The landlord makes a prolonged whistle.

"I'm jiggered! Thought I had seen the old Methuselah afore somewhere."

"But when I came to consider, I says to myself, says I, 'Who is so likely to grow into the spitting picture of his own father as his father's son? That's Larry Clough himself,' says I, 'as sure as the Lord A'mighty is a-sitting on his throne.' "

While this little scene is proceeding inside the inn young Harry Crow has drawn old Mary, the nurse, out of the house on the piazza.

"What was that you told your mistress about the watch the gentleman gave to the boy?" he says.

"I felt sure I had seen it before, sir," says the old nurse.

"You mean that it belonged to your old master?"

"Yes, sir, to the young master—his father left it to him." '

"And the gentleman himself— "

"He gave me quite a turn, sir."

"You thought it was your mistress's—"

"I thought it was Father Clough, sir."

At that moment Lucy comes out to them, much excited.

"You mustn't leave him so long alone," she says. He looks uneasy—I'm sure he thinks we suspect something."

"Suspect! Don't say suspect, Lucy, Where is he now?"

"Hush! He's coming."

The old man comes out of the house holding the child by the hand. At a glance he understands everything. The landlord and the sexton come to the door of the inn at the same moment, and he sees that they are looking across at him.

"Well," he says," I've been glad to have this peep of you in your own home, and of your lady and this dear little angel here,"

Henry says with constraint, "Why, you're not going to leave us yet!"

"I must.
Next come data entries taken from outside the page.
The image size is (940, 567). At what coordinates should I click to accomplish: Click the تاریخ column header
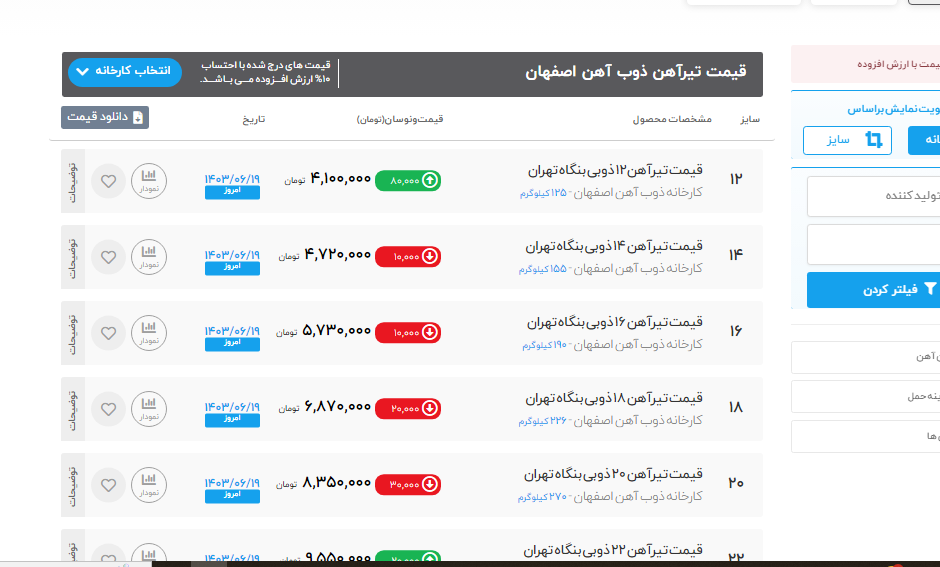tap(253, 119)
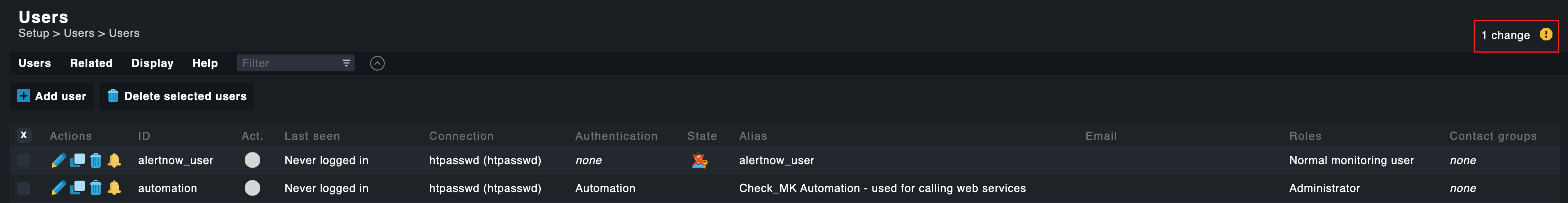
Task: Open notification bell for automation user
Action: point(114,188)
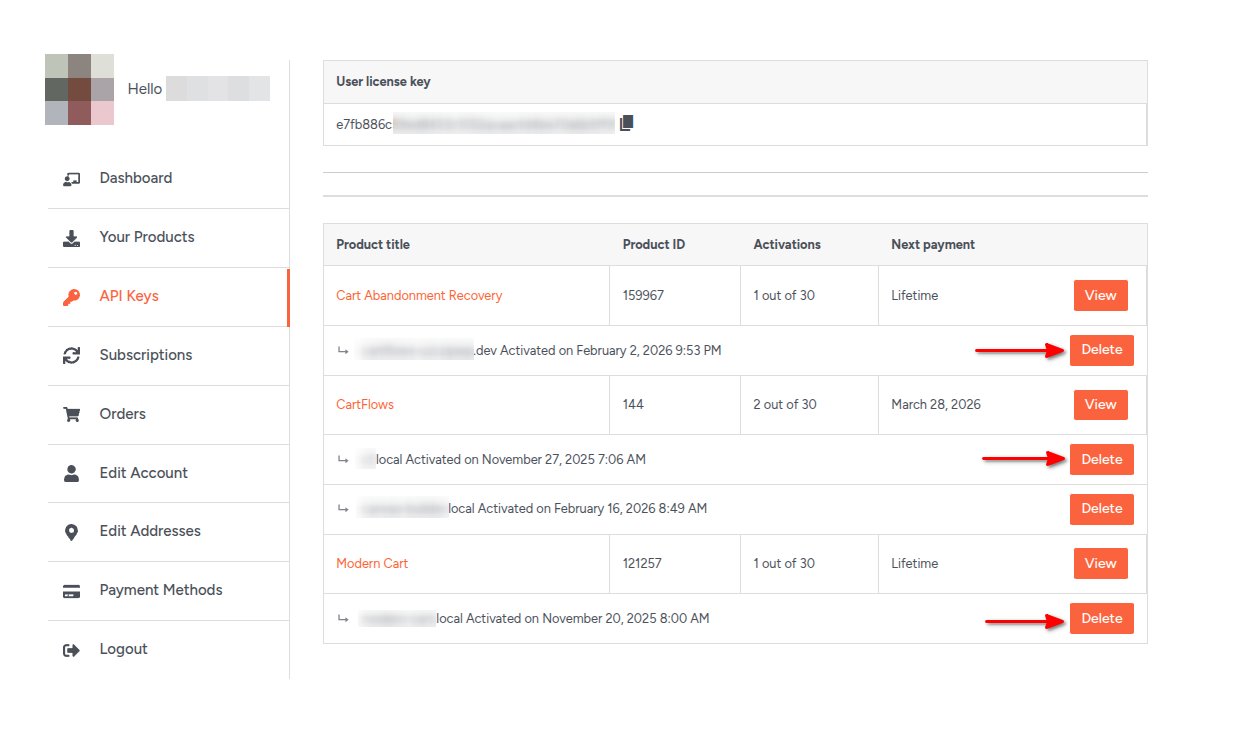Screen dimensions: 1234x731
Task: Go to Payment Methods page
Action: (x=161, y=590)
I only promised myself a flying visit, you know—I must be going now. When does your next coach leave, landlord?"

"Trains to London all day long, sir," says the landlord.

"But—but you're seen; nothing of England yet," says Harry.

"England goes too fast for an old hulk like me. I can't answer my helm, somehow, in the whirl and swirl of your busy country."

"But you must never go back to those lonely seas, sir," says Lucy. "Your health doesn't seem good, and besides—"

"It isn't either, but it will last my time out, you know."

Then, giving money to the landlord, he says,

"Take my bag across to Mr. Crow's, landlord. Only a few papers for you," he says, turning back to Harry.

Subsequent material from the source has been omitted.